The combination of Van Gogh and night might seem grim, a Bergmanesque vision of gloom. The opposite is the case. Van Gogh didn't drift listlessly into the night. He positively embraced it as an almost joyous state of cosmic being. Not for him the shadowed figures of the Barbizon school he so admired, the fascination of his Impressionist contemporaries with the effect of light on form or even the moodiness of the Symbolists.

This most physical of all painters took people and places, trees, roads, houses, steeples and made them more real still under the light of the setting sun, the mystery of twilight or the brightness of the moon. One of the earliest pictures in the show is a drawing of cottages, done in a precise solid style. The striking thing is that he barely changed that depiction from beginning to end. The brush becomes more fluid, the colours more subtle, but there is nothing in the concrete presence of place or person that yields to the darkness.

He had an early worship of Jean-François Millet, whose ennoblement of the ordinary man doing his diurnal tasks provided a model he used throughout his career. He meticulously copied Rembrandt's application of chiaroscuro, as we see in the his famous, almost cartoon-like picture of the potato eaters from his beginning in Holland. But in the end it is to the master colourist, Eugène Delacroix, that he really turned to develop his palette. Even with the potato eaters, the figures project themselves out of the confines of the light of the lamp, twisted, brutal but there. Once you get to the pictures of sun and moonlight, colour becomes form and composition deliberately dramatic. Not for nothing was Van Gogh bowled over by Japanese prints with colour blocks and sliced perspective.

By concentrating on the theme of night, the exhibition is able to show not just how the artist developed his pictures from the derivative to the blindingly original but also illustrate what he was trying to do. Night was special to the Dutch painter, a time of contemplation and spiritual refreshment and calm. He seized on the world around him with almost extreme physicality and sought to express that physicality in terms of colour. "It often seems to me," he wrote, "that the night is much more alive and richly coloured than the day."

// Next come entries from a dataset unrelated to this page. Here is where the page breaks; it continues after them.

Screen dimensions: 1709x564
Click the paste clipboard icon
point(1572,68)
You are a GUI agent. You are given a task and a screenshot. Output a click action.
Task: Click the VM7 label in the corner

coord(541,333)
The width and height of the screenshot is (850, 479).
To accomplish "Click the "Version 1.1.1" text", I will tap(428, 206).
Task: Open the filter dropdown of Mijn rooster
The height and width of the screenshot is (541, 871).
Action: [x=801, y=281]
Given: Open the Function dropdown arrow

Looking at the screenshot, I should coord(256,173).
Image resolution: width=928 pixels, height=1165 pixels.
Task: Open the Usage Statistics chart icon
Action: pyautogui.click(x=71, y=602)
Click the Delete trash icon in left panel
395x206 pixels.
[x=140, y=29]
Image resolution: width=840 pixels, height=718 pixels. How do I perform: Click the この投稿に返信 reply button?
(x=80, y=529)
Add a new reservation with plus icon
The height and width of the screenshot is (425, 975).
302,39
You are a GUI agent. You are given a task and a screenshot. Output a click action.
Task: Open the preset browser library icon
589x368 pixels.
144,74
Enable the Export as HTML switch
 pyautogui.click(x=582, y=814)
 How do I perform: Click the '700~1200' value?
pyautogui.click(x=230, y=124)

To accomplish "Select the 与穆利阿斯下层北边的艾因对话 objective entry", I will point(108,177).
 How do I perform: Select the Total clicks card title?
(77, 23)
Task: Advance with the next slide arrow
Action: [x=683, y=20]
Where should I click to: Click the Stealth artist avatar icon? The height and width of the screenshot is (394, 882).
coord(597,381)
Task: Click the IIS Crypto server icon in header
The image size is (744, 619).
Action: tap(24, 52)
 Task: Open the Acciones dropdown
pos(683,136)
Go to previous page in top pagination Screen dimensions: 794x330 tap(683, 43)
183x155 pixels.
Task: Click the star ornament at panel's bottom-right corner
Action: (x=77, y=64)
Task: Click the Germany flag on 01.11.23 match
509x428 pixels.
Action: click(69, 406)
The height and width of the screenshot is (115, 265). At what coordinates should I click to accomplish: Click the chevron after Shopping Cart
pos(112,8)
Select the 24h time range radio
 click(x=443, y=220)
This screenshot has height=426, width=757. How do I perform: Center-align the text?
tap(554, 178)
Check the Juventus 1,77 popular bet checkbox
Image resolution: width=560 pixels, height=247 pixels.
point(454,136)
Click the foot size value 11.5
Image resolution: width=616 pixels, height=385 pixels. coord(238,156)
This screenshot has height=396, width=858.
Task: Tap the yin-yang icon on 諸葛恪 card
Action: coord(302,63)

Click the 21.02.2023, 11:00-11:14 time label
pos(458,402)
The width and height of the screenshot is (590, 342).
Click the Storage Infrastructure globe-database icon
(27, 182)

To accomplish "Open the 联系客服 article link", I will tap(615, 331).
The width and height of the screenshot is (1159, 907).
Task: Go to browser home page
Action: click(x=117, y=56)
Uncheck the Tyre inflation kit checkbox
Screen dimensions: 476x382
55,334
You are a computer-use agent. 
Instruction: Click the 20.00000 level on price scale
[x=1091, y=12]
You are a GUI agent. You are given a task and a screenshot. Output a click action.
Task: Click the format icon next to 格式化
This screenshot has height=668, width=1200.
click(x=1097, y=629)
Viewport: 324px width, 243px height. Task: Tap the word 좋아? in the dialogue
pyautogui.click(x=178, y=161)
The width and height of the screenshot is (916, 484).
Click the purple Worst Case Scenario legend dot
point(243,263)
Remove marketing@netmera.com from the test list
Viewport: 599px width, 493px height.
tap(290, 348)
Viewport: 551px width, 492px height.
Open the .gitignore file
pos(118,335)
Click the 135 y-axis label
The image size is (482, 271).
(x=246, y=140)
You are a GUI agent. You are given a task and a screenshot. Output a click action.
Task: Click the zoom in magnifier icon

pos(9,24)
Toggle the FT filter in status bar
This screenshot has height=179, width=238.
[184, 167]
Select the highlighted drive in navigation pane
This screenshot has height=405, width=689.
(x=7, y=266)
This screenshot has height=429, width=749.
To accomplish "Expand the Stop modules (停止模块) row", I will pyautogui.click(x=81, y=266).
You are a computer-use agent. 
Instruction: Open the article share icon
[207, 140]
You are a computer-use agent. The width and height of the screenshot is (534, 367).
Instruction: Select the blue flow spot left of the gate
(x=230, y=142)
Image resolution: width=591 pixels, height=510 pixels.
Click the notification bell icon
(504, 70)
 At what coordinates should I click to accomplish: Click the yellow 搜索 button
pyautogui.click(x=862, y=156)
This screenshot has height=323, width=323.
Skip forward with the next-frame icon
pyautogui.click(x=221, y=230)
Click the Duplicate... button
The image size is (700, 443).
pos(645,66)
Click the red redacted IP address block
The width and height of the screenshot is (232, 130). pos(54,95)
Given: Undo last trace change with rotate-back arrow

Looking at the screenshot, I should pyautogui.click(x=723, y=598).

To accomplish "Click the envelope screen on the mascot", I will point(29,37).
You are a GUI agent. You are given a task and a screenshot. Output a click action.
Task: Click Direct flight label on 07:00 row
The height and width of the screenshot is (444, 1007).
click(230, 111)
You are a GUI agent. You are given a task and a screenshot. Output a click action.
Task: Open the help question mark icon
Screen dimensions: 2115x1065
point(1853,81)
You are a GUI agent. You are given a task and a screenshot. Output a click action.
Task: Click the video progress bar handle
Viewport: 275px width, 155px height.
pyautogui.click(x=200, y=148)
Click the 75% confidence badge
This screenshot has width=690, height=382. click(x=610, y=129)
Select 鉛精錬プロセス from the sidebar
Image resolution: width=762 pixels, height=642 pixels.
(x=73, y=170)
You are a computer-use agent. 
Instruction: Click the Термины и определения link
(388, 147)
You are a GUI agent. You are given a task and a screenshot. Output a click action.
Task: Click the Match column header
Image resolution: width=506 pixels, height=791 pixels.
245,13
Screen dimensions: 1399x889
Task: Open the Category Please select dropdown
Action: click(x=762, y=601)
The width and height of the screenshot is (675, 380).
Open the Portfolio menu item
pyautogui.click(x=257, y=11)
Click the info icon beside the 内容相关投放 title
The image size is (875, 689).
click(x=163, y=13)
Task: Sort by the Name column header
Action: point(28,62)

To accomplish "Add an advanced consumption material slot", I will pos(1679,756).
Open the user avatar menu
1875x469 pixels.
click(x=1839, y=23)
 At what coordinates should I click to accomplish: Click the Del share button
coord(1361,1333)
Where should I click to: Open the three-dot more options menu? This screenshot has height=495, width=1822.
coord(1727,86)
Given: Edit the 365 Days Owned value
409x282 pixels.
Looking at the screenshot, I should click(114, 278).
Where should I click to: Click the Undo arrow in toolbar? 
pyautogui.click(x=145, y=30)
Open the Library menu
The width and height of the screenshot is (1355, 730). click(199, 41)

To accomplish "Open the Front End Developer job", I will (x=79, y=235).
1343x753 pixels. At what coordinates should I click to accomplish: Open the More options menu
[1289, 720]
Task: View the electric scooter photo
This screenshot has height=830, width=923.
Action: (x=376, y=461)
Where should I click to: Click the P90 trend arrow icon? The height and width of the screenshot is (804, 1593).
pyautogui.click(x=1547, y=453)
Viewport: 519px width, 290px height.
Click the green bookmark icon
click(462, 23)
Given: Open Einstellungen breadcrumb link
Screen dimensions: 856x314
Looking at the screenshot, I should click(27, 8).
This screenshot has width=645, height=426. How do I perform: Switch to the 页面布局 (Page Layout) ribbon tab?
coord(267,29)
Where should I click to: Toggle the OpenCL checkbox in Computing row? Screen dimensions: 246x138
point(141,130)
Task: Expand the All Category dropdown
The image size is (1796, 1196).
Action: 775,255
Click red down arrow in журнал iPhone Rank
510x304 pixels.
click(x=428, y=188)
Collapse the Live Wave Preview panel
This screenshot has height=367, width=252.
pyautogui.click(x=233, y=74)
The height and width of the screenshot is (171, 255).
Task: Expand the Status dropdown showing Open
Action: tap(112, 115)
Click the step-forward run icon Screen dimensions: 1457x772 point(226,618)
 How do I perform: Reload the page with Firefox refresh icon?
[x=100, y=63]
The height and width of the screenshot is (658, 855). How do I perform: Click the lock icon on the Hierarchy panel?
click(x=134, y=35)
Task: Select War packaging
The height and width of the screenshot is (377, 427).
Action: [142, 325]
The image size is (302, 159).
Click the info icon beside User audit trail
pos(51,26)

Although the exhibition tries to make something of his pictures of artificial light, the dance hall and café lit by gaslight, Van Gogh was never really a man of his urban time. The best of his interiors are really studies of figures done with a Japanese sense of block colour. As far as night was concerned it was the sky itself and form against the sky that stirred him.

There is a wonderful picture called Recollections of Brabant painted when Van Gogh was in St-Rémy and feeling rather sorry for himself. You might have expected him to paint a memory of the dark-hued paintings he did in imitation of Millet and Rembrandt. Not a bit of it. The picture is suffused with the warm colours of France, a recollection of sunset in a sky crowded with clouds of soft and swirling greens and browns.

What the Dutchman did retain from Brabant even in Provence was the near idolisation of peasantry and the dignity of labour. His sunsets explode with yellows and greens and blacks. But always at the heart of them are humanity and place. Alongside the famous Sower from Zurich, the museum hangs a smaller version from its own collection. At first it was thought that the latter was a study for the bigger version; now they think it followed it. Having worked and reworked his ideas, the painter celebrated with a totally confident final work with virtually no reworking, all on a blue base. It seems right.

After sunset came night and here Van Gogh goes into full flight. Night becomes a positive presence in its own right, a great field of saturated colour sparkling with stars, pulsating with the moon. The bright lights of the café glow against it; the stilled lights of the town are charged with it. If the exhibition has been unable to get the Kröller-Müller Museum's pair of paintings of the cafés by night, it has gained their fabulous Country Road in Provence by Night, the Thyssen-Bornemisza's Stevedores in Arles and MoMA's truly magnificent The Starry Night. Here the sky is ablaze with silver light and swirling stars. Nothing of the morose here. Just passionate energy. Taking his easel out into the night, he painted en plein air. And it shows. The scenes are alive, real and present.

The last floor of the show seems almost an afterthought, a globe of the heavens surrounded by books. It seems easy to skip, yet it shouldn't be. In the cabinets are poetry books: Longfellow, Sainte-Beuve, Whitman, Rückert and Victor Hugo are all there. It's easy to forget how literary was his inspiration and how wide his reading. Intellectually, and spiritually, he was very much a man of his age. And yet his paintings are quite beyond them. Round the walls of the final room are Van Gogh's words in a letter written when he started painting: "Why, I say to myself, should the spots of light in the firmament be less accessible to us than the black spots on the map of France? Just as we take the train to go to Tarascon or Rouen, we take death to go to a star." By the end of this exhibition you feel he had achieved it in his painting and hope, in a rather personal way, that he realised it in his tragic end.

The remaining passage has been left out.